-- What needs to be done --
Starting at the line containing "Open 项目列表 link" and ending after the line containing "Action: coord(1393,69)", rewrite the listing with "Given:" swapped for "Instruction:". Return only those lines, with everything else unchanged.
START Extracted entries
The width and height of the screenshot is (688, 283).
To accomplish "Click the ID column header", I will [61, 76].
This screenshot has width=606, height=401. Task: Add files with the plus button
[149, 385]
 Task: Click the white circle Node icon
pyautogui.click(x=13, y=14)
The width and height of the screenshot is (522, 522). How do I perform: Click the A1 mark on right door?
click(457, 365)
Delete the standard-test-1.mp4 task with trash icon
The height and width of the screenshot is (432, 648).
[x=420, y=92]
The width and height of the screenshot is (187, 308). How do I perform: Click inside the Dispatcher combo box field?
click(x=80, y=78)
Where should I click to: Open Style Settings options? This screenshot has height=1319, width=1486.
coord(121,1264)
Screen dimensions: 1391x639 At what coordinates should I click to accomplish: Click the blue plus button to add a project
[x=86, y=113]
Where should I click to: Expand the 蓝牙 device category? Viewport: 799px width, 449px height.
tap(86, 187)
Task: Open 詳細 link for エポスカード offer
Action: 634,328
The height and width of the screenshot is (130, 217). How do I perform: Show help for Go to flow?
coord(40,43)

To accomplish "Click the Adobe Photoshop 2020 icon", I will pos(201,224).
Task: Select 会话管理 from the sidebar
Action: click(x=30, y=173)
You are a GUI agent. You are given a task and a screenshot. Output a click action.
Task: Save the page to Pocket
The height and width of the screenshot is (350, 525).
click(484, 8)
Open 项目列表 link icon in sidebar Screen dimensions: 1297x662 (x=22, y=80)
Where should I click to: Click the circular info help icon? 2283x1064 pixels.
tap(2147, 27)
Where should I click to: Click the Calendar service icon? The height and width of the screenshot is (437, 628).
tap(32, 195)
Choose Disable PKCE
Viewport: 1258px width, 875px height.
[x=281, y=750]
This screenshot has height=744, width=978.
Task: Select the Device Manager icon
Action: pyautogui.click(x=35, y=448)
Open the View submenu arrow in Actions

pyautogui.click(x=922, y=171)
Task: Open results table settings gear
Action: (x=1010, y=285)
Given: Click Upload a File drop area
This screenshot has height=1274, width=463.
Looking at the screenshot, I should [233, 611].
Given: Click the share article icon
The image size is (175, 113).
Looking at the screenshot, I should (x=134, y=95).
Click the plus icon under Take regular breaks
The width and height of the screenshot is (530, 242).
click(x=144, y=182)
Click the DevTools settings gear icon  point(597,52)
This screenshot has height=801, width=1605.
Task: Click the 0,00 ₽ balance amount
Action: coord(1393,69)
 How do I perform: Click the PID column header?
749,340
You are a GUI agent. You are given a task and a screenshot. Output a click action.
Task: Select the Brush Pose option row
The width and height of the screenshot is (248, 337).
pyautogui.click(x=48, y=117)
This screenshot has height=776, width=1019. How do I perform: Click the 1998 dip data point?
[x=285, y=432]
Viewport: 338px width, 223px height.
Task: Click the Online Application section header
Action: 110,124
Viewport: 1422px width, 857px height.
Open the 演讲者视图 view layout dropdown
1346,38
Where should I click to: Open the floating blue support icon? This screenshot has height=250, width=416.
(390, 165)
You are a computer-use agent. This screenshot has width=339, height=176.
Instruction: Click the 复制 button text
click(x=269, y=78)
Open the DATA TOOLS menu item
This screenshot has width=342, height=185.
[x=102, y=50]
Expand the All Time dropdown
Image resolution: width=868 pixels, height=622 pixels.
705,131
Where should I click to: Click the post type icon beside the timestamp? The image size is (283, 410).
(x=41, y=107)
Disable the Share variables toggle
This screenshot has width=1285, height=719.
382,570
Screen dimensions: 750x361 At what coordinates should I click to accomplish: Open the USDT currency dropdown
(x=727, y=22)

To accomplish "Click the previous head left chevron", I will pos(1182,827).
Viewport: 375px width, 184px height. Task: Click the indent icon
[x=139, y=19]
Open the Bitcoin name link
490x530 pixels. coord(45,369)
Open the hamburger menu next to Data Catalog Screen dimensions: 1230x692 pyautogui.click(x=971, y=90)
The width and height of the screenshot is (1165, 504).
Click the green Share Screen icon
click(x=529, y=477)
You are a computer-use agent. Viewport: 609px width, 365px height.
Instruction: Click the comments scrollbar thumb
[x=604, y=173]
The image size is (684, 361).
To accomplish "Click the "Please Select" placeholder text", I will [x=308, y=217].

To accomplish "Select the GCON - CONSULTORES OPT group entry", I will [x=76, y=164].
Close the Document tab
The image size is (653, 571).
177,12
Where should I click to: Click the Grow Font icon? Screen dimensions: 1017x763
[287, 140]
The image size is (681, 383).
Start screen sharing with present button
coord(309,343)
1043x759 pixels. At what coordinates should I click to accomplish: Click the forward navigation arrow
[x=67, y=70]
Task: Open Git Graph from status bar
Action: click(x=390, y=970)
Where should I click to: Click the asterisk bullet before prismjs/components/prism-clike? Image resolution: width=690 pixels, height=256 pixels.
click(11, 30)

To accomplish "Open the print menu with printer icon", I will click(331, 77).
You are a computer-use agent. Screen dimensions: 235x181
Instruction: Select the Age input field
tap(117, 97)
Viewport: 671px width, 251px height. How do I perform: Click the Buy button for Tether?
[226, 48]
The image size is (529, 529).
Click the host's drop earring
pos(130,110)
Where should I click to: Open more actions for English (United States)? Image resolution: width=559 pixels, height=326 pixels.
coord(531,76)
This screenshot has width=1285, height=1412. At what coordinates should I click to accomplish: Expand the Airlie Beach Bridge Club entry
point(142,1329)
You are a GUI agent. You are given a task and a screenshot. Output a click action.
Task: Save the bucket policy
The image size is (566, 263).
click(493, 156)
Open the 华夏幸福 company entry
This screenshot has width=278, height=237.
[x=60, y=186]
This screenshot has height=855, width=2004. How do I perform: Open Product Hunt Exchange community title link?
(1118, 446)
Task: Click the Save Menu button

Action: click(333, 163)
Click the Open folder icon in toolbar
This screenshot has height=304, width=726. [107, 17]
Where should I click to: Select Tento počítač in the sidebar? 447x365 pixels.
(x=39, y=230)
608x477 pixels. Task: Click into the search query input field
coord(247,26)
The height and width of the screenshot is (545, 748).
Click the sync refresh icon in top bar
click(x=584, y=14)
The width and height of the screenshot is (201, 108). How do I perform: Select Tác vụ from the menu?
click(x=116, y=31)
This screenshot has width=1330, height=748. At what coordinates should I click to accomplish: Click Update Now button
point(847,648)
END Extracted entries
-- Exercise result --
Open 项目列表 link icon in sidebar Screen dimensions: 1297x662 (x=22, y=80)
Where should I click to: Click the circular info help icon? 2283x1064 pixels.
tap(2147, 27)
Where should I click to: Click the Calendar service icon? The height and width of the screenshot is (437, 628).
tap(32, 195)
Choose Disable PKCE
Viewport: 1258px width, 875px height.
[x=281, y=750]
This screenshot has height=744, width=978.
Task: Select the Device Manager icon
Action: pyautogui.click(x=35, y=448)
Open the View submenu arrow in Actions

pyautogui.click(x=922, y=171)
Task: Open results table settings gear
Action: (x=1010, y=285)
Instruction: Click Upload a File drop area
This screenshot has height=1274, width=463.
Looking at the screenshot, I should [233, 611].
Instruction: Click the share article icon
The image size is (175, 113).
Looking at the screenshot, I should (x=134, y=95).
Click the plus icon under Take regular breaks
The width and height of the screenshot is (530, 242).
click(x=144, y=182)
Click the DevTools settings gear icon  point(597,52)
This screenshot has height=801, width=1605.
Task: Click the 0,00 ₽ balance amount
Action: coord(1393,69)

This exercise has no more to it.